Which lines come from the start of the records through the line that holds "Image resolution: width=1371"? Write them out word for word.

###

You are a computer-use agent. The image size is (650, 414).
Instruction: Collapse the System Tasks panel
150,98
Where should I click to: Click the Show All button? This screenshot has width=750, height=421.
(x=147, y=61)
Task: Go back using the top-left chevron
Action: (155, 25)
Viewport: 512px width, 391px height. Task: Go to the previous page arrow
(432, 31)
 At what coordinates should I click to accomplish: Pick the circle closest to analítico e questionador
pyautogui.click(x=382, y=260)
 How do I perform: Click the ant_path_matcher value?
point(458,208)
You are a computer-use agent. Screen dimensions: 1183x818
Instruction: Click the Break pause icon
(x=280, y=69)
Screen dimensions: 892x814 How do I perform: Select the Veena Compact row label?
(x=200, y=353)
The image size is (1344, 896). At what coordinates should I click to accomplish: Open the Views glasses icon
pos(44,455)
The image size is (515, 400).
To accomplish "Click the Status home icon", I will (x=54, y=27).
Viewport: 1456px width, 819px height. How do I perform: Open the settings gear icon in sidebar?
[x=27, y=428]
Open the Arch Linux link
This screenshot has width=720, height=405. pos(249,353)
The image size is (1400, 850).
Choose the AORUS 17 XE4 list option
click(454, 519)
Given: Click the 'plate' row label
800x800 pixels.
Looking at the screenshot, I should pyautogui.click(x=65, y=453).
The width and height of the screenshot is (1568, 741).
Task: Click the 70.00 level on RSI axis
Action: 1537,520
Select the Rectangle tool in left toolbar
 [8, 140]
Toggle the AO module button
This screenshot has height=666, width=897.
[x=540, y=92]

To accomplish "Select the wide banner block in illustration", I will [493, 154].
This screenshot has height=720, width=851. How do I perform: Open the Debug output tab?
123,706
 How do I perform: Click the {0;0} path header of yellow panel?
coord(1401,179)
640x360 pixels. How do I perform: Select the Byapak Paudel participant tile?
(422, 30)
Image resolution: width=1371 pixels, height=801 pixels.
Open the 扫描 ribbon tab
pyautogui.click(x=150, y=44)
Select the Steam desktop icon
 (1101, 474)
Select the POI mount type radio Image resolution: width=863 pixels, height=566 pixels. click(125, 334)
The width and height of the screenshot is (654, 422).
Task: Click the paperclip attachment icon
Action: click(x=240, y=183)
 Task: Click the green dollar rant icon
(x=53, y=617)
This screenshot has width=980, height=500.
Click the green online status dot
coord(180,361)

###

• [SOLUTION TO THE EXERCISE]:
You are a computer-use agent. The image size is (650, 414).
Instruction: Collapse the System Tasks panel
150,98
Where should I click to: Click the Show All button? This screenshot has width=750, height=421.
(x=147, y=61)
Task: Go back using the top-left chevron
Action: (155, 25)
Viewport: 512px width, 391px height. Task: Go to the previous page arrow
(432, 31)
 At what coordinates should I click to accomplish: Pick the circle closest to analítico e questionador
pyautogui.click(x=382, y=260)
 How do I perform: Click the ant_path_matcher value?
point(458,208)
You are a computer-use agent. Screen dimensions: 1183x818
Instruction: Click the Break pause icon
(x=280, y=69)
Screen dimensions: 892x814 How do I perform: Select the Veena Compact row label?
(x=200, y=353)
The image size is (1344, 896). At what coordinates should I click to accomplish: Open the Views glasses icon
pos(44,455)
The image size is (515, 400).
To accomplish "Click the Status home icon", I will (x=54, y=27).
Viewport: 1456px width, 819px height. How do I perform: Open the settings gear icon in sidebar?
[x=27, y=428]
Open the Arch Linux link
This screenshot has width=720, height=405. pos(249,353)
The image size is (1400, 850).
Choose the AORUS 17 XE4 list option
click(454, 519)
Given: Click the 'plate' row label
800x800 pixels.
Looking at the screenshot, I should pyautogui.click(x=65, y=453).
The width and height of the screenshot is (1568, 741).
Task: Click the 70.00 level on RSI axis
Action: 1537,520
Select the Rectangle tool in left toolbar
 [8, 140]
Toggle the AO module button
This screenshot has height=666, width=897.
[x=540, y=92]

To accomplish "Select the wide banner block in illustration", I will [493, 154].
This screenshot has height=720, width=851. How do I perform: Open the Debug output tab?
123,706
 How do I perform: Click the {0;0} path header of yellow panel?
coord(1401,179)
640x360 pixels. How do I perform: Select the Byapak Paudel participant tile?
(422, 30)
Image resolution: width=1371 pixels, height=801 pixels.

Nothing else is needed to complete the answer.